# START OF RECORD EXCERPTS
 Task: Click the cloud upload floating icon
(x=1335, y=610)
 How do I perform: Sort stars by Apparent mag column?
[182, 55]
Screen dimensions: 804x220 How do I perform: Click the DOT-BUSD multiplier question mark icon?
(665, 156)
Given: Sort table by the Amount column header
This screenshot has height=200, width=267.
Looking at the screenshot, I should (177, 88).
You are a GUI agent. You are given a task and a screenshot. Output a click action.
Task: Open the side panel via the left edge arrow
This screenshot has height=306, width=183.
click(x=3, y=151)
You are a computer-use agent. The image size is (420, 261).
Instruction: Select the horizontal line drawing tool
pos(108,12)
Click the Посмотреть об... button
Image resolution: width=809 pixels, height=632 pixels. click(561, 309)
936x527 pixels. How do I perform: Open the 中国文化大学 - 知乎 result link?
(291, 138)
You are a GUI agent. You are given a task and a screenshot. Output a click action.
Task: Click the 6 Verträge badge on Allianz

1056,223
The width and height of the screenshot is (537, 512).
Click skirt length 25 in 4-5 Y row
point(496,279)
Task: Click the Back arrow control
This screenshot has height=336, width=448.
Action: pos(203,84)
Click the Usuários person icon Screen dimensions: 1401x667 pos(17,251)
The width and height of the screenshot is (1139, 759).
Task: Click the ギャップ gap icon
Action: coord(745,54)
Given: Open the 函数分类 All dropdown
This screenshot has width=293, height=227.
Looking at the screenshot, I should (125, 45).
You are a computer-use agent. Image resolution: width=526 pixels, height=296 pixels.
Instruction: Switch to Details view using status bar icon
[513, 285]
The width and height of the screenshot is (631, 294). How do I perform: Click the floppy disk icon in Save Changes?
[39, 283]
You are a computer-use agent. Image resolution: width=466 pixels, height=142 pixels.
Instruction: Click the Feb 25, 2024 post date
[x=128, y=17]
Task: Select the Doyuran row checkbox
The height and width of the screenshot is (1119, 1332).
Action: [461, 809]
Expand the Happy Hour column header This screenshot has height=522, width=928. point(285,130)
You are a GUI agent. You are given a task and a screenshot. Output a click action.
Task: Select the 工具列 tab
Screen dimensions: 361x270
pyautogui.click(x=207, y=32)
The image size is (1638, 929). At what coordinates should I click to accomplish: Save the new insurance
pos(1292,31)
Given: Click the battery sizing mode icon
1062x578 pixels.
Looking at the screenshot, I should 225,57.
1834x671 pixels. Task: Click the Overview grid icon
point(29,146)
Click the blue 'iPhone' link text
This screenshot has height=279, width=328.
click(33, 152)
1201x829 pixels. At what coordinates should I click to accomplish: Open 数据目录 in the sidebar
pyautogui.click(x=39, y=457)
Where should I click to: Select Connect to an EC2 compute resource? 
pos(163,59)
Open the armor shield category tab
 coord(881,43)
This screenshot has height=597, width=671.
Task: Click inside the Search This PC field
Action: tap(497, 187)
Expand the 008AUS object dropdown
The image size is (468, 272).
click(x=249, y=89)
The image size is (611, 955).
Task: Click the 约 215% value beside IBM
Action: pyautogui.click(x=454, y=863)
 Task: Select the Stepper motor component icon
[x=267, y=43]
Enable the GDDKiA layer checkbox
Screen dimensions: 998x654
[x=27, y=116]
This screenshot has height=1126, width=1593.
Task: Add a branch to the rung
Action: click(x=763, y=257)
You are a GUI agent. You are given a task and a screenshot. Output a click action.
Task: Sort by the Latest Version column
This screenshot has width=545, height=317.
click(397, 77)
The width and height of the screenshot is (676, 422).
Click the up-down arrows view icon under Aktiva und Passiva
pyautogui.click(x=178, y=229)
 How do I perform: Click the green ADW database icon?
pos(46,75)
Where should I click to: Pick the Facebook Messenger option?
# END OF RECORD EXCERPTS
• _YOUR OBJECTIVE_: Rewrite all the entries above as a JSON list of strings, one string per line, with blank lines left out.

• _EXERCISE SOLUTION_:
[
  " Task: Click the cloud upload floating icon",
  "(x=1335, y=610)",
  " How do I perform: Sort stars by Apparent mag column?",
  "[182, 55]",
  "Screen dimensions: 804x220 How do I perform: Click the DOT-BUSD multiplier question mark icon?",
  "(665, 156)",
  "Given: Sort table by the Amount column header",
  "This screenshot has height=200, width=267.",
  "Looking at the screenshot, I should (177, 88).",
  "You are a GUI agent. You are given a task and a screenshot. Output a click action.",
  "Task: Open the side panel via the left edge arrow",
  "This screenshot has height=306, width=183.",
  "click(x=3, y=151)",
  "You are a computer-use agent. The image size is (420, 261).",
  "Instruction: Select the horizontal line drawing tool",
  "pos(108,12)",
  "Click the Посмотреть об... button",
  "Image resolution: width=809 pixels, height=632 pixels. click(561, 309)",
  "936x527 pixels. How do I perform: Open the 中国文化大学 - 知乎 result link?",
  "(291, 138)",
  "You are a GUI agent. You are given a task and a screenshot. Output a click action.",
  "Task: Click the 6 Verträge badge on Allianz",
  "1056,223",
  "The width and height of the screenshot is (537, 512).",
  "Click skirt length 25 in 4-5 Y row",
  "point(496,279)",
  "Task: Click the Back arrow control",
  "This screenshot has height=336, width=448.",
  "Action: pos(203,84)",
  "Click the Usuários person icon Screen dimensions: 1401x667 pos(17,251)",
  "The width and height of the screenshot is (1139, 759).",
  "Task: Click the ギャップ gap icon",
  "Action: coord(745,54)",
  "Given: Open the 函数分类 All dropdown",
  "This screenshot has width=293, height=227.",
  "Looking at the screenshot, I should (125, 45).",
  "You are a computer-use agent. Image resolution: width=526 pixels, height=296 pixels.",
  "Instruction: Switch to Details view using status bar icon",
  "[513, 285]",
  "The width and height of the screenshot is (631, 294). How do I perform: Click the floppy disk icon in Save Changes?",
  "[39, 283]",
  "You are a computer-use agent. Image resolution: width=466 pixels, height=142 pixels.",
  "Instruction: Click the Feb 25, 2024 post date",
  "[x=128, y=17]",
  "Task: Select the Doyuran row checkbox",
  "The height and width of the screenshot is (1119, 1332).",
  "Action: [461, 809]",
  "Expand the Happy Hour column header This screenshot has height=522, width=928. point(285,130)",
  "You are a GUI agent. You are given a task and a screenshot. Output a click action.",
  "Task: Select the 工具列 tab",
  "Screen dimensions: 361x270",
  "pyautogui.click(x=207, y=32)",
  "The image size is (1638, 929). At what coordinates should I click to accomplish: Save the new insurance",
  "pos(1292,31)",
  "Given: Click the battery sizing mode icon",
  "1062x578 pixels.",
  "Looking at the screenshot, I should 225,57.",
  "1834x671 pixels. Task: Click the Overview grid icon",
  "point(29,146)",
  "Click the blue 'iPhone' link text",
  "This screenshot has height=279, width=328.",
  "click(33, 152)",
  "1201x829 pixels. At what coordinates should I click to accomplish: Open 数据目录 in the sidebar",
  "pyautogui.click(x=39, y=457)",
  "Where should I click to: Select Connect to an EC2 compute resource? ",
  "pos(163,59)",
  "Open the armor shield category tab",
  " coord(881,43)",
  "This screenshot has height=597, width=671.",
  "Task: Click inside the Search This PC field",
  "Action: tap(497, 187)",
  "Expand the 008AUS object dropdown",
  "The image size is (468, 272).",
  "click(x=249, y=89)",
  "The image size is (611, 955).",
  "Task: Click the 约 215% value beside IBM",
  "Action: pyautogui.click(x=454, y=863)",
  " Task: Select the Stepper motor component icon",
  "[x=267, y=43]",
  "Enable the GDDKiA layer checkbox",
  "Screen dimensions: 998x654",
  "[x=27, y=116]",
  "This screenshot has height=1126, width=1593.",
  "Task: Add a branch to the rung",
  "Action: click(x=763, y=257)",
  "You are a GUI agent. You are given a task and a screenshot. Output a click action.",
  "Task: Sort by the Latest Version column",
  "This screenshot has width=545, height=317.",
  "click(397, 77)",
  "The width and height of the screenshot is (676, 422).",
  "Click the up-down arrows view icon under Aktiva und Passiva",
  "pyautogui.click(x=178, y=229)",
  " How do I perform: Click the green ADW database icon?",
  "pos(46,75)",
  "Where should I click to: Pick the Facebook Messenger option?"
]